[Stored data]

%%

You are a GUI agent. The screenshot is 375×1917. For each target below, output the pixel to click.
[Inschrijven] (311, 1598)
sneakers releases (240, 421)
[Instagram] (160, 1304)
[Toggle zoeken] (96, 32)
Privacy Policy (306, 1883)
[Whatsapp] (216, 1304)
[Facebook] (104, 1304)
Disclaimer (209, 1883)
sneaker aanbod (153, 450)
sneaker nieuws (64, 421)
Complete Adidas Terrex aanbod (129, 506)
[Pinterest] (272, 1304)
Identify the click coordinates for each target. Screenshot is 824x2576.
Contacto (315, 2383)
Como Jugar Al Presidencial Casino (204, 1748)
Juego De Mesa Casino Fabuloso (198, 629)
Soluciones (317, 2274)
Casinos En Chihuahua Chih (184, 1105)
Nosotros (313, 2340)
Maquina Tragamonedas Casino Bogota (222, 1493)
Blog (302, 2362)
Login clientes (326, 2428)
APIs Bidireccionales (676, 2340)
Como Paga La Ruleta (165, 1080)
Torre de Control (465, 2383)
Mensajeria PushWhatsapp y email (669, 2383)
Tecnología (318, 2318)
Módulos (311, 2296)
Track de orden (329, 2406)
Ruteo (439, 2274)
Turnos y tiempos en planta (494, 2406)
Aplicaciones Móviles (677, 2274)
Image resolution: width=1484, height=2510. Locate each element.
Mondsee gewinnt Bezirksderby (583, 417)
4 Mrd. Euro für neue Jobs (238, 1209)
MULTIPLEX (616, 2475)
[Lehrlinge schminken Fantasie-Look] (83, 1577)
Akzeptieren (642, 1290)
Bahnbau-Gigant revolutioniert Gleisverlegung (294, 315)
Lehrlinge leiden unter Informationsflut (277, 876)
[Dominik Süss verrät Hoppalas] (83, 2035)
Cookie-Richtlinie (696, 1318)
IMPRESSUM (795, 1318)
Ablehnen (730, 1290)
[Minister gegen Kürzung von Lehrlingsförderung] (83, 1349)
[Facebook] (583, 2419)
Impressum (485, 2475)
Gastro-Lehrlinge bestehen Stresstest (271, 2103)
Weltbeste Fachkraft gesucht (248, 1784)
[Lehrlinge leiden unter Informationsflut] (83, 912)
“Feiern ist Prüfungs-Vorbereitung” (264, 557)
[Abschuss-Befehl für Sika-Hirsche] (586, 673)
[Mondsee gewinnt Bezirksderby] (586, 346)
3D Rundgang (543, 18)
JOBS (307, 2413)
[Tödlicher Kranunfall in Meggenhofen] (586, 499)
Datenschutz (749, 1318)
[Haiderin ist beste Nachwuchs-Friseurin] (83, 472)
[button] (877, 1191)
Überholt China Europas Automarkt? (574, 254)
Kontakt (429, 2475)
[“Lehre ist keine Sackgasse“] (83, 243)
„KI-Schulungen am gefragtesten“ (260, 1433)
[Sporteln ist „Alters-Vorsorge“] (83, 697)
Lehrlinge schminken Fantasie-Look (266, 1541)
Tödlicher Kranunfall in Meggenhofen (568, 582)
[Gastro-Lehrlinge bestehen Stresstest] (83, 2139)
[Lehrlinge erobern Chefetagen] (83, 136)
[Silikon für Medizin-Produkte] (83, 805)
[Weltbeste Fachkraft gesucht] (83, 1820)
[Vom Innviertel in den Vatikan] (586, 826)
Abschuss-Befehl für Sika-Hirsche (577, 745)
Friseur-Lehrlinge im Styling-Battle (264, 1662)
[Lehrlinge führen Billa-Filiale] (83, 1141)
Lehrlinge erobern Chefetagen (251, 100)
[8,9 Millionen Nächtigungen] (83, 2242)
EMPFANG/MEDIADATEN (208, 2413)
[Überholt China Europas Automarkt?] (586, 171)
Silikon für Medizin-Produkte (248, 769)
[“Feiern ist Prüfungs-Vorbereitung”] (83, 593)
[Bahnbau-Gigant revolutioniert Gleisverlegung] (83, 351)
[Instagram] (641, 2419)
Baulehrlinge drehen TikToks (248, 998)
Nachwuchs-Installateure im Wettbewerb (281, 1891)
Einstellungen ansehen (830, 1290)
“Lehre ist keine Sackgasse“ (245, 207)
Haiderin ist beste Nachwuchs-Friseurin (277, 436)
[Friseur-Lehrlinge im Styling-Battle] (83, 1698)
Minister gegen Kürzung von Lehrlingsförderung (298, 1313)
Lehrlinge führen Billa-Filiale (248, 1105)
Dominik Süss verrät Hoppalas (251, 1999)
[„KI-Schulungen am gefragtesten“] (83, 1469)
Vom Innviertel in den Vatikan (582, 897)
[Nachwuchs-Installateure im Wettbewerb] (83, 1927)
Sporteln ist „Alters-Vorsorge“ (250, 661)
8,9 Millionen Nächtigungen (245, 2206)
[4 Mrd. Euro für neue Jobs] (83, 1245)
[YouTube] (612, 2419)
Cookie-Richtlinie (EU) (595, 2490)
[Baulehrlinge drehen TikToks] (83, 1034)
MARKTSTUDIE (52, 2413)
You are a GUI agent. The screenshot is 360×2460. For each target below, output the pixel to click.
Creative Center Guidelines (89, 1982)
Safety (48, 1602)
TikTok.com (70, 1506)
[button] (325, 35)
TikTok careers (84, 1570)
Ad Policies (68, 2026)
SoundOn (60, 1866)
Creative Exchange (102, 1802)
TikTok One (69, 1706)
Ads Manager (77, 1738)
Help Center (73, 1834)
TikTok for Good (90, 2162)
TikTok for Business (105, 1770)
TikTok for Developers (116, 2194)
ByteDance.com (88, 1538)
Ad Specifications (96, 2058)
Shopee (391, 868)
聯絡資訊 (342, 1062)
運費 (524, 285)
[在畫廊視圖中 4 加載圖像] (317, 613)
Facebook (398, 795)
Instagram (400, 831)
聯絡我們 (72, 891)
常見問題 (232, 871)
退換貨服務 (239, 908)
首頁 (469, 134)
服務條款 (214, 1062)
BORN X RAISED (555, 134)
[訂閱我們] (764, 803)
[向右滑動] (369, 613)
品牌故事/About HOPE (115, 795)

%%

_Task requirements:_ Go to the line with "Como Paga La Ruleta (165, 1080)" in the entries above and repeat every line from there through the line with "[Lehrlinge erobern Chefetagen] (83, 136)", exactly and with no other text.

_Written reply:_
Como Paga La Ruleta (165, 1080)
Torre de Control (465, 2383)
Mensajeria PushWhatsapp y email (669, 2383)
Tecnología (318, 2318)
Módulos (311, 2296)
Track de orden (329, 2406)
Ruteo (439, 2274)
Turnos y tiempos en planta (494, 2406)
Aplicaciones Móviles (677, 2274)
Image resolution: width=1484, height=2510. Locate each element.
Mondsee gewinnt Bezirksderby (583, 417)
4 Mrd. Euro für neue Jobs (238, 1209)
MULTIPLEX (616, 2475)
[Lehrlinge schminken Fantasie-Look] (83, 1577)
Akzeptieren (642, 1290)
Bahnbau-Gigant revolutioniert Gleisverlegung (294, 315)
Lehrlinge leiden unter Informationsflut (277, 876)
[Dominik Süss verrät Hoppalas] (83, 2035)
Cookie-Richtlinie (696, 1318)
IMPRESSUM (795, 1318)
Ablehnen (730, 1290)
[Minister gegen Kürzung von Lehrlingsförderung] (83, 1349)
[Facebook] (583, 2419)
Impressum (485, 2475)
Gastro-Lehrlinge bestehen Stresstest (271, 2103)
Weltbeste Fachkraft gesucht (248, 1784)
[Lehrlinge leiden unter Informationsflut] (83, 912)
“Feiern ist Prüfungs-Vorbereitung” (264, 557)
[Abschuss-Befehl für Sika-Hirsche] (586, 673)
[Mondsee gewinnt Bezirksderby] (586, 346)
3D Rundgang (543, 18)
JOBS (307, 2413)
[Tödlicher Kranunfall in Meggenhofen] (586, 499)
Datenschutz (749, 1318)
[Haiderin ist beste Nachwuchs-Friseurin] (83, 472)
[button] (877, 1191)
Überholt China Europas Automarkt? (574, 254)
Kontakt (429, 2475)
[“Lehre ist keine Sackgasse“] (83, 243)
„KI-Schulungen am gefragtesten“ (260, 1433)
[Sporteln ist „Alters-Vorsorge“] (83, 697)
Lehrlinge schminken Fantasie-Look (266, 1541)
Tödlicher Kranunfall in Meggenhofen (568, 582)
[Gastro-Lehrlinge bestehen Stresstest] (83, 2139)
[Lehrlinge erobern Chefetagen] (83, 136)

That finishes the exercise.